● WHAT YOU ARE ASKED TO DO
Reproduce the stretch of the text on the Nazarene Archives from "Women’s History" through "ordained Martha Curry.", word for word.

[Start of EXTRACT PROVIDED]

The primary purpose of the Nazarene Archives is to document the origin and development of the Church of the Nazarene. In the process of developing these collections, however, materials are assembled that can assist scholars researching other fields. At every point where the Nazarene pilgrimage has intersected other religious currents of its age-North American revivalism, campmeeting culture, fundamentalism, post-war evangelicalism, women’s roles in church and society, the youth movement of the sixties, or the challenges of evangelical higher education, to name a few-the Archives has accumulated significant sources relevant to the study of main currents in American religion. Three examples will illustrate this.


Women’s History


Each of the three principal parent-bodies of the Church of the Nazarene ordained women early in their church lives. Anna S. Hanscomb was ordained in 1892 by the Central Evangelical Holiness Union, a New England denomination that joined the Association of Pentecostal Churches of America in 1896, forming the Nazarene parent-body on the East Coast. In 1902, the APCA also ordained Martha Curry.


Mary Lee Cagle and (Mrs.) Elliot J. Sheeks were ordained in 1899 by the New Testament Church of Christ, a Southern root of the Church of the Nazarene. This church merged in 1904 with the Independent Holiness Church, a group in Texas and Oklahoma, led by C. B. Jernigan. Jernigan’s wife, Jonnie Hill Jernigan, was ordained in 1902 in the same service as her husband. On the West Coast, Nazarene patriarch Phineas Bresee ordained Elsie Wallace of Seattle, Washington, in 1902, and Lucy Knott of Los Angeles in 1903. By the time the regional churches had coalesced in 1908, there were dozens of women clergy, a majority ministering in the South. Women were among those set apart for the ministry in ordination services conducted at the two uniting general assemblies at Chicago, Illinois, and Pilot Point, Texas, in 1907 and 1908.

Ordained women were active in Nazarene social ministries and the records of several such agencies are held by the Archives.

[End of EXTRACT PROVIDED]
[Start of DATA]

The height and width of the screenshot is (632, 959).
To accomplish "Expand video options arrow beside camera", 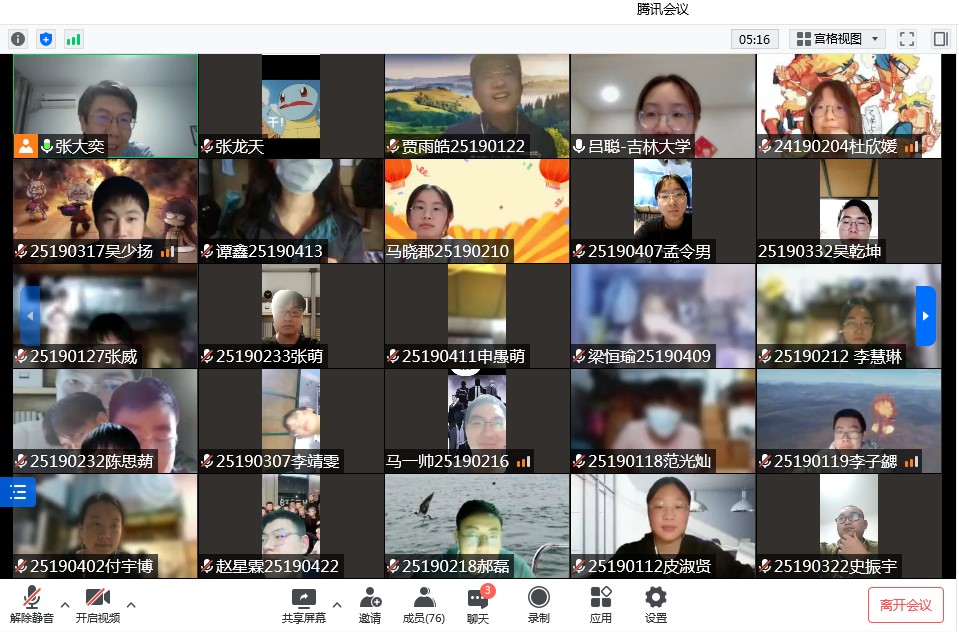I will [x=131, y=604].
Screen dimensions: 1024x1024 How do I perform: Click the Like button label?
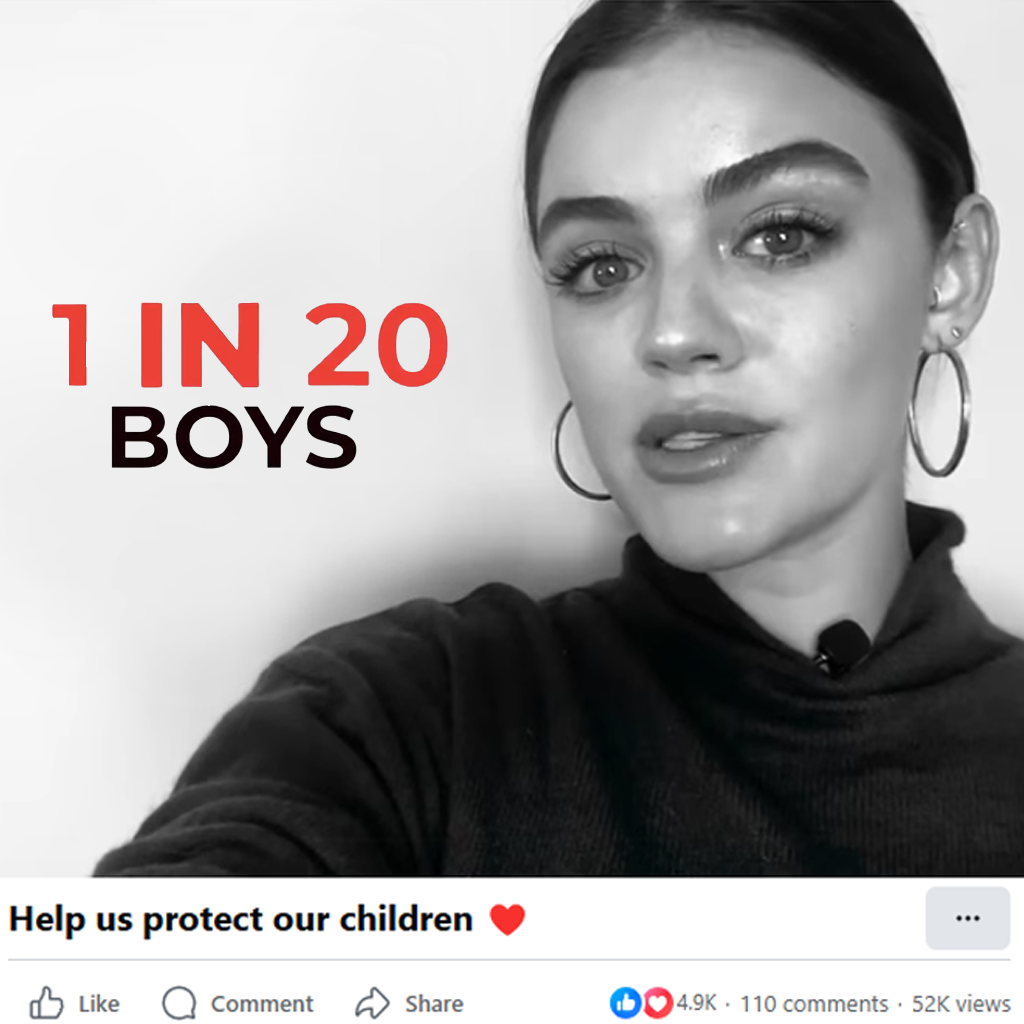pyautogui.click(x=99, y=1004)
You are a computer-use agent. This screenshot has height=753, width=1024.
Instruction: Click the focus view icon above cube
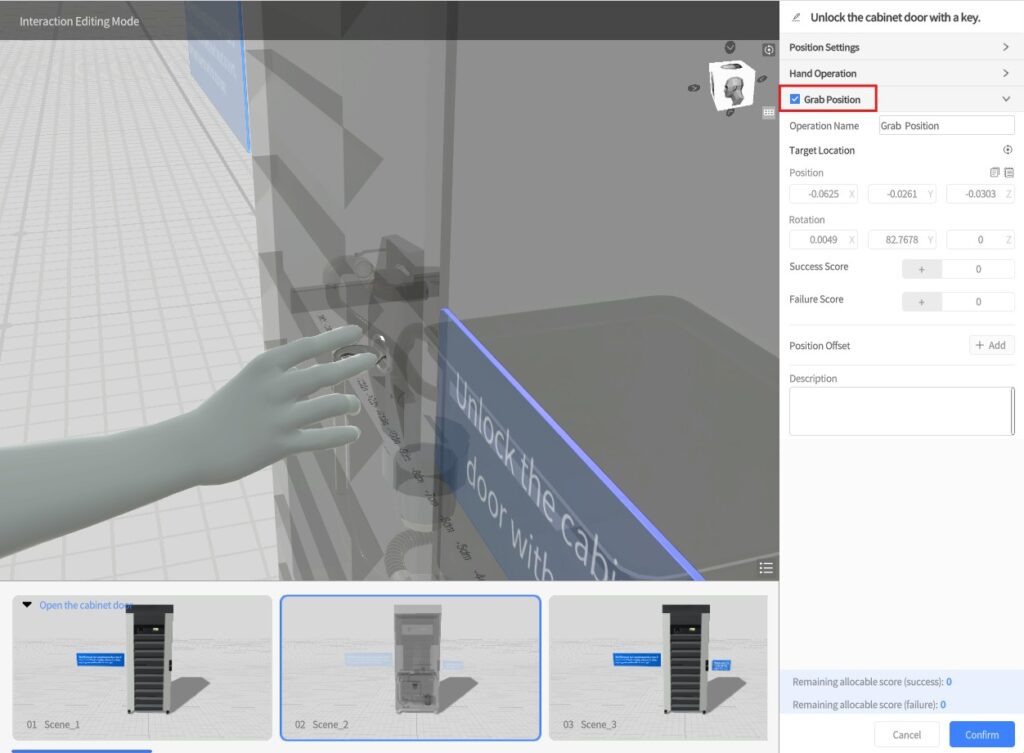pos(768,50)
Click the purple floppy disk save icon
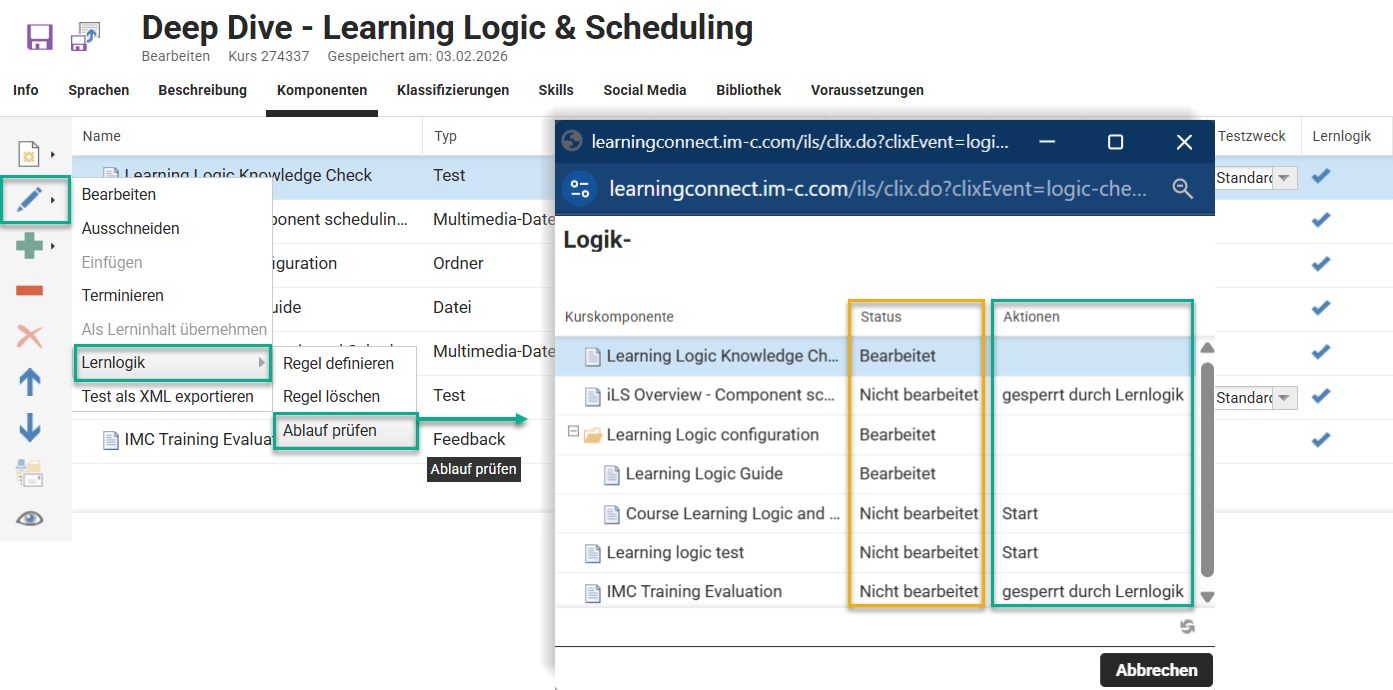This screenshot has width=1393, height=690. pyautogui.click(x=39, y=38)
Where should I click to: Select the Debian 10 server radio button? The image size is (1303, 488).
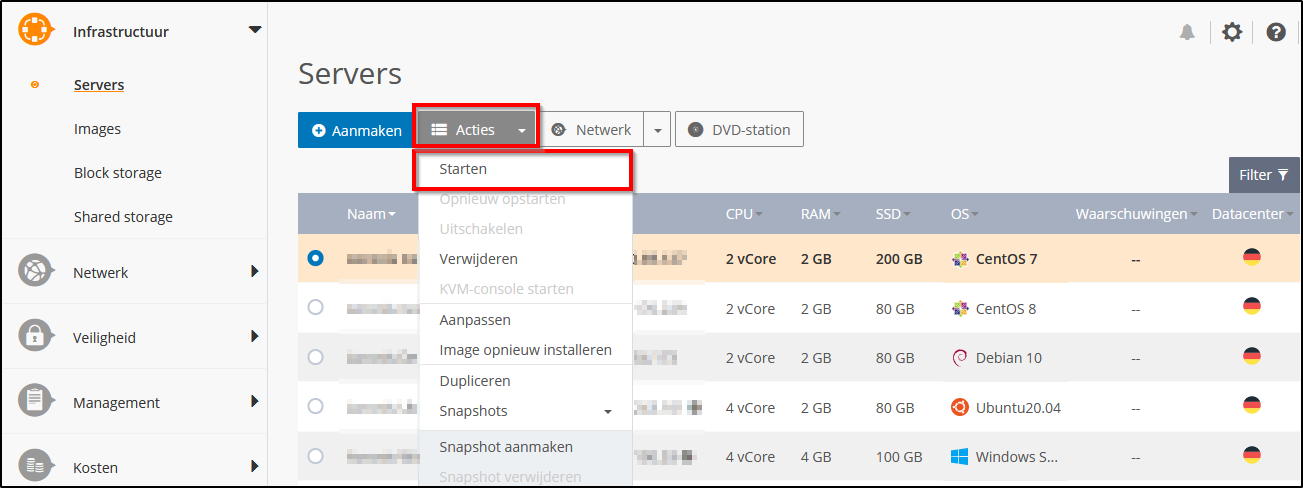316,357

[End of DATA]

● RESULT FOR THIS EXERCISE
Women’s History


Each of the three principal parent-bodies of the Church of the Nazarene ordained women early in their church lives. Anna S. Hanscomb was ordained in 1892 by the Central Evangelical Holiness Union, a New England denomination that joined the Association of Pentecostal Churches of America in 1896, forming the Nazarene parent-body on the East Coast. In 1902, the APCA also ordained Martha Curry.